### To-do item
Rewrite the entries below as a JSON list of strings, one string per line, leaving out blank lines.

·····

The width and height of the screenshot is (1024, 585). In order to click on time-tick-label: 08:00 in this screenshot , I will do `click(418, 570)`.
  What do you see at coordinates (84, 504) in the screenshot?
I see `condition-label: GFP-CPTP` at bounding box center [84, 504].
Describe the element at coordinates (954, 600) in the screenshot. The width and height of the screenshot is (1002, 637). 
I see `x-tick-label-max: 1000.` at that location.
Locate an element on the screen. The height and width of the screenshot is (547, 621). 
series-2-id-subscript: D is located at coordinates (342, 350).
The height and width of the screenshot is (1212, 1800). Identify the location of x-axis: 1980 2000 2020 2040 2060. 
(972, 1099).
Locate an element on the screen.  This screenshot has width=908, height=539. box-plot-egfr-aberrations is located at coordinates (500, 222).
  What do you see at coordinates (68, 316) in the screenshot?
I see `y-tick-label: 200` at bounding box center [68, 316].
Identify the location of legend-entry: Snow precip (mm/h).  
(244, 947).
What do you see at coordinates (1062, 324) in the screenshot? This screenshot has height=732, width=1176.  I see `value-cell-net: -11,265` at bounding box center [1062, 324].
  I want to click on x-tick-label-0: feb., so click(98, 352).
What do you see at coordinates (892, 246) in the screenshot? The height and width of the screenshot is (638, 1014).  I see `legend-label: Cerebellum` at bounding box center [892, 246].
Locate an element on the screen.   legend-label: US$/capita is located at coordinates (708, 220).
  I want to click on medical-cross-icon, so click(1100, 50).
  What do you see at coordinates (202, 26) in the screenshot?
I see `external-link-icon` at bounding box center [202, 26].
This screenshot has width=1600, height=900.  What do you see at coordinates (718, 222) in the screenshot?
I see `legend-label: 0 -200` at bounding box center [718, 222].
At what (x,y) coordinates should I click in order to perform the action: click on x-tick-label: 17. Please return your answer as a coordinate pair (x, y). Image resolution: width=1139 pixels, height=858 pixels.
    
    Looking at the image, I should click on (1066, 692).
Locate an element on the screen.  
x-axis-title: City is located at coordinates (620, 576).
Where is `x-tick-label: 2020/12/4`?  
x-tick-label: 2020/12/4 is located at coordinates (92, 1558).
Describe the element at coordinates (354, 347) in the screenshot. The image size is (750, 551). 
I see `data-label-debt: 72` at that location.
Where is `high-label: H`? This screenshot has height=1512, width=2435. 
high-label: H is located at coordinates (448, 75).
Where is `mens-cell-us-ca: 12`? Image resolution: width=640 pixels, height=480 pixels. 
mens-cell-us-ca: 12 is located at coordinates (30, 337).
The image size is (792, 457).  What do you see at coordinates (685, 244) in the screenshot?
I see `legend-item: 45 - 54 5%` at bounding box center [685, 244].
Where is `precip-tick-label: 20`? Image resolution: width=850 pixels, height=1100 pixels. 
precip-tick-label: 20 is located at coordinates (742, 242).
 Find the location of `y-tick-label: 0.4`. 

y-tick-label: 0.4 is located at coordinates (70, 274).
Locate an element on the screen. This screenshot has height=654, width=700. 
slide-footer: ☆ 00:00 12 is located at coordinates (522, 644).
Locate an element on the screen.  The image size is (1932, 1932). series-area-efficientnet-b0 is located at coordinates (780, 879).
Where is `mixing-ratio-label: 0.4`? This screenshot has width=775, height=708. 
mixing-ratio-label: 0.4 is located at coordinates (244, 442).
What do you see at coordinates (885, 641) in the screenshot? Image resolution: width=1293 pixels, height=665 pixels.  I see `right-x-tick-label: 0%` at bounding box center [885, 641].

·····

### Solution
[
  "The width and height of the screenshot is (1024, 585). In order to click on time-tick-label: 08:00 in this screenshot , I will do `click(418, 570)`.",
  "  What do you see at coordinates (84, 504) in the screenshot?",
  "I see `condition-label: GFP-CPTP` at bounding box center [84, 504].",
  "Describe the element at coordinates (954, 600) in the screenshot. The width and height of the screenshot is (1002, 637). ",
  "I see `x-tick-label-max: 1000.` at that location.",
  "Locate an element on the screen. The height and width of the screenshot is (547, 621). ",
  "series-2-id-subscript: D is located at coordinates (342, 350).",
  "The height and width of the screenshot is (1212, 1800). Identify the location of x-axis: 1980 2000 2020 2040 2060. ",
  "(972, 1099).",
  "Locate an element on the screen.  This screenshot has width=908, height=539. box-plot-egfr-aberrations is located at coordinates (500, 222).",
  "  What do you see at coordinates (68, 316) in the screenshot?",
  "I see `y-tick-label: 200` at bounding box center [68, 316].",
  "Identify the location of legend-entry: Snow precip (mm/h).  ",
  "(244, 947).",
  "What do you see at coordinates (1062, 324) in the screenshot? This screenshot has height=732, width=1176.  I see `value-cell-net: -11,265` at bounding box center [1062, 324].",
  "  I want to click on x-tick-label-0: feb., so click(98, 352).",
  "What do you see at coordinates (892, 246) in the screenshot? The height and width of the screenshot is (638, 1014).  I see `legend-label: Cerebellum` at bounding box center [892, 246].",
  "Locate an element on the screen.   legend-label: US$/capita is located at coordinates (708, 220).",
  "  I want to click on medical-cross-icon, so click(1100, 50).",
  "  What do you see at coordinates (202, 26) in the screenshot?",
  "I see `external-link-icon` at bounding box center [202, 26].",
  "This screenshot has width=1600, height=900.  What do you see at coordinates (718, 222) in the screenshot?",
  "I see `legend-label: 0 -200` at bounding box center [718, 222].",
  "At what (x,y) coordinates should I click in order to perform the action: click on x-tick-label: 17. Please return your answer as a coordinate pair (x, y). Image resolution: width=1139 pixels, height=858 pixels.",
  "    Looking at the image, I should click on (1066, 692).",
  "Locate an element on the screen.  ",
  "x-axis-title: City is located at coordinates (620, 576).",
  "Where is `x-tick-label: 2020/12/4`?  ",
  "x-tick-label: 2020/12/4 is located at coordinates (92, 1558).",
  "Describe the element at coordinates (354, 347) in the screenshot. The image size is (750, 551). ",
  "I see `data-label-debt: 72` at that location.",
  "Where is `high-label: H`? This screenshot has height=1512, width=2435. ",
  "high-label: H is located at coordinates (448, 75).",
  "Where is `mens-cell-us-ca: 12`? Image resolution: width=640 pixels, height=480 pixels. ",
  "mens-cell-us-ca: 12 is located at coordinates (30, 337).",
  "The image size is (792, 457).  What do you see at coordinates (685, 244) in the screenshot?",
  "I see `legend-item: 45 - 54 5%` at bounding box center [685, 244].",
  "Where is `precip-tick-label: 20`? Image resolution: width=850 pixels, height=1100 pixels. ",
  "precip-tick-label: 20 is located at coordinates (742, 242).",
  " Find the location of `y-tick-label: 0.4`. ",
  "y-tick-label: 0.4 is located at coordinates (70, 274).",
  "Locate an element on the screen. This screenshot has height=654, width=700. ",
  "slide-footer: ☆ 00:00 12 is located at coordinates (522, 644).",
  "Locate an element on the screen.  The image size is (1932, 1932). series-area-efficientnet-b0 is located at coordinates (780, 879).",
  "Where is `mixing-ratio-label: 0.4`? This screenshot has width=775, height=708. ",
  "mixing-ratio-label: 0.4 is located at coordinates (244, 442).",
  "What do you see at coordinates (885, 641) in the screenshot? Image resolution: width=1293 pixels, height=665 pixels.  I see `right-x-tick-label: 0%` at bounding box center [885, 641]."
]